Environmental changes can induce diversity shifts within ecosystems that affect interactions between species. Similarly, the development of kidney disease induces shifts within the ecosystem of the intestinal microbiome, affecting host physiology and fitness. Renal failure itself, together with related changes in diet and medication, alters the microbiota and its secretome of micronutrients, nutrients and regulatory metabolites towards a phenotype characterized by the production of uraemic toxins, hence contributing to the clinical syndrome of uraemia and its complications. These alterations are associated with structural changes in the intestinal wall that impair barrier function and cause leakage of bacterial metabolites, bacterial wall products and live bacteria into the circulation. Thus, the intestinal microbiota represents a new therapeutic target to improve outcomes of chronic kidney disease (CKD), including symptoms of uraemia, metabolic changes, cardiovascular complications, aberrant immunity and disease progression. Initial interventional studies have shown promising effects of unselective probiotic preparations on kidney inflammation and uraemia in patients with CKD but longer-term studies are needed. Here, we take an ecological approach to understand the role of the intestinal microbiota in determining survival fitness in kidney disease.

Key points

  • The intestinal microbiota is a highly versatile ecosystem that contributes to host physiological processes, including intestinal barrier integrity, immunological fitness and metabolic fitness, and responds dynamically to intrinsic and extrinsic challenges.

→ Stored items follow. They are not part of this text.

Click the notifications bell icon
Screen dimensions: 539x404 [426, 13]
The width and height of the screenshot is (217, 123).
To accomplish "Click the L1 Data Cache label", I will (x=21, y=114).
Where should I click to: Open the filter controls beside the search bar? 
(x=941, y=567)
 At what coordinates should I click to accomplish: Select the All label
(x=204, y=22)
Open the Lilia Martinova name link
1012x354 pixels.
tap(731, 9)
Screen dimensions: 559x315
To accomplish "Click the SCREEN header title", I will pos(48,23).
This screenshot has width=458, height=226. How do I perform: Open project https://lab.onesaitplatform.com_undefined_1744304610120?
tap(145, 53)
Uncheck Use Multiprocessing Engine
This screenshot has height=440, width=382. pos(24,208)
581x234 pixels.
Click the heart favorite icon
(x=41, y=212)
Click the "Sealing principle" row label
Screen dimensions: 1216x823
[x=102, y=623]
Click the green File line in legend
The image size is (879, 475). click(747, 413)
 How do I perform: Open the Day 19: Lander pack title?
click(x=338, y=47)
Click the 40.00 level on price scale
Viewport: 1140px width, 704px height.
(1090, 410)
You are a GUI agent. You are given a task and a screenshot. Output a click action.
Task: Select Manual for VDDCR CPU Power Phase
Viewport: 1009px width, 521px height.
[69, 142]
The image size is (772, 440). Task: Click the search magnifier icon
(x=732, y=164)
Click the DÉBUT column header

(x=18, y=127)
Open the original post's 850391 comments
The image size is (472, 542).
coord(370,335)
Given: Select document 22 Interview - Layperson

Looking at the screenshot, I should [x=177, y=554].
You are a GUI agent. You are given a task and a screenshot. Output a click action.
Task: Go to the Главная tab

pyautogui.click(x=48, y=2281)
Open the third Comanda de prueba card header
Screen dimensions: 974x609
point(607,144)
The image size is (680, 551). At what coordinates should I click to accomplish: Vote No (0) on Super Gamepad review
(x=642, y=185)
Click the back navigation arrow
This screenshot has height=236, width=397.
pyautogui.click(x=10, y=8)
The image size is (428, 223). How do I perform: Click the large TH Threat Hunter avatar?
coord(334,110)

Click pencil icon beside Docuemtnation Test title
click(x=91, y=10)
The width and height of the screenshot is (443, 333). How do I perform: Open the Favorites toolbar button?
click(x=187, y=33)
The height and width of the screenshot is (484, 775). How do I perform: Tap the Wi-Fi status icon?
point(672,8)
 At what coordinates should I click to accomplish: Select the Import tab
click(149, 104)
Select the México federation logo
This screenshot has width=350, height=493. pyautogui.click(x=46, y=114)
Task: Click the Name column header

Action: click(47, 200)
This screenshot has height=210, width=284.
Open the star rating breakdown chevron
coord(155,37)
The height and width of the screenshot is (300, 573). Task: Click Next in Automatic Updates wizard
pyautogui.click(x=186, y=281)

  • Crosstalk between the gut microbial ecosystem and human physiological systems is context-dependent; nutrient intake and drug therapy are the most important exogenous modifiers of this crosstalk.

  • CKD can induce changes in both the composition and metabolic activity of gut microbiota (dysbiosis), with consequences for various physiological processes.

  • CKD and related changes in the microbiota impair intestinal barrier fitness and promote translocation of bacterial components into the circulation, which impairs immunological fitness by driving persistent systemic inflammation and immune paralysis.

  • CKD and related changes in the microbiota also impair metabolic and cardiovascular fitness by secreting metabolites that favour insulin resistance, obesity, endothelial dysfunction and cardiovascular ageing.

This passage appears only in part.